Bisher musste die Transferleitung vor jedem Produktwechsel aufwendig ausgewaschen werden. Die Teigreste in der Rohrleitung gingen bei jedem Produktwechsel verloren. So entstanden pro Jahr große Teigverluste.

Mit dem Aseptik-Molchsystem konnte die Anlage optimiert werden: Produktverluste gehören der Vergangenheit an. Heute landen deshalb bei einem Produktwechsel keine Produktreste im Abfall. Produktwechsel sind dadurch häufiger möglich, die Anlage kann flexibler genutzt werden. Wurden früher lediglich fünf Produktwechsel pro Tag vorgenommen, so sind es heute sechs Wechsel. Die Molchtechnik amortisiert sich damit in weniger als einem Jahr.

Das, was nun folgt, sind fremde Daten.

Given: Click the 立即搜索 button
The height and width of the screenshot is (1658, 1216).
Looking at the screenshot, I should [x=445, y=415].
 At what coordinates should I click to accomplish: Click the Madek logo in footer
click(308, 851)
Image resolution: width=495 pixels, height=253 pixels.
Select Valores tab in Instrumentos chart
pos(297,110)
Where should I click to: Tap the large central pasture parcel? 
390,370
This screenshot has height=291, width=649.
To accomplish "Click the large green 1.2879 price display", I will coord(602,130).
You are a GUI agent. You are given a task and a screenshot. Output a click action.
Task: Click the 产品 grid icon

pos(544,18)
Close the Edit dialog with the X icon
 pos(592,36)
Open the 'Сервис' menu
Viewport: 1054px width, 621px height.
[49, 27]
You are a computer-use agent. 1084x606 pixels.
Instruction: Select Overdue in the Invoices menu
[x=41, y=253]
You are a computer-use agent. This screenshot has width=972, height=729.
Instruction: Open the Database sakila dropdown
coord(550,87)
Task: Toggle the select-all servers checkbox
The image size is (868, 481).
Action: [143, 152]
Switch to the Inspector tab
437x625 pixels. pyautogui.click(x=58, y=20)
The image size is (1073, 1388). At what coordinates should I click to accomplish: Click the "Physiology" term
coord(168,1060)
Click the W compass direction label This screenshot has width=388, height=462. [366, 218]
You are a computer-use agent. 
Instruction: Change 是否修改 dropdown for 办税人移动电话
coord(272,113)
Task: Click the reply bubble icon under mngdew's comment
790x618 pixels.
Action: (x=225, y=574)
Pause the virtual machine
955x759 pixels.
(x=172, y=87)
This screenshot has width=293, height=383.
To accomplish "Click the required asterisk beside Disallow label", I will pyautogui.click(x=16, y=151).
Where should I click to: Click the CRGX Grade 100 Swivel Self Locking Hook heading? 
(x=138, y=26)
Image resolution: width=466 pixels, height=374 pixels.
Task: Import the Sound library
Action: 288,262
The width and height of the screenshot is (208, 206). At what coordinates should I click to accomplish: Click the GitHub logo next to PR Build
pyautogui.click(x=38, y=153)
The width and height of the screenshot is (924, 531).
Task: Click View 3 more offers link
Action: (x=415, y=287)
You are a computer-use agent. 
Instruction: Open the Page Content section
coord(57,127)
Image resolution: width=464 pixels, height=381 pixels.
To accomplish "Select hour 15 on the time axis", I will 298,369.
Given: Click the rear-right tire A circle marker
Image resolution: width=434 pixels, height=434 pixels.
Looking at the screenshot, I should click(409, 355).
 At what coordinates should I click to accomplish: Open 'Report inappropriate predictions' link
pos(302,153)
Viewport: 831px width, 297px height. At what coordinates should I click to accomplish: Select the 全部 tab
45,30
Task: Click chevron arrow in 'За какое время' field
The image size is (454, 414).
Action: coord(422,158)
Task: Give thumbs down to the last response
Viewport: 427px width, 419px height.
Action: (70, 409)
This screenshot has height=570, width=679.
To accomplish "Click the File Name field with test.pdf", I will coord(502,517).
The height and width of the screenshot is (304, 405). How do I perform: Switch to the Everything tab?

Hohe Flexibilität dank schnellem Produktwechsel

Nach jedem Produktwechsel wird nun ein aseptischer Molch mit einem Durchmesser von 100 Millimetern automatisch in die Produktleitung gestoßen und schiebt die Teigreste aus der Transferleitung in den Pufferbehälter. Die Teigreste können so verwendet werden und landen nicht im Abfall. Zudem spart das Molchsystem große Mengen an Wasser und Reinigungsmitteln.

Das Molchsystem konnte problemlos in kurzer Zeit in das bestehende CIP-Reinigungssystem integriert werden. Die Molchsende- und Molchfangstation wird dabei vollumfänglich CIP-gereinigt und die Hygiene-Vorschriften der Nahrungsmittelindustrie können eingehalten werden.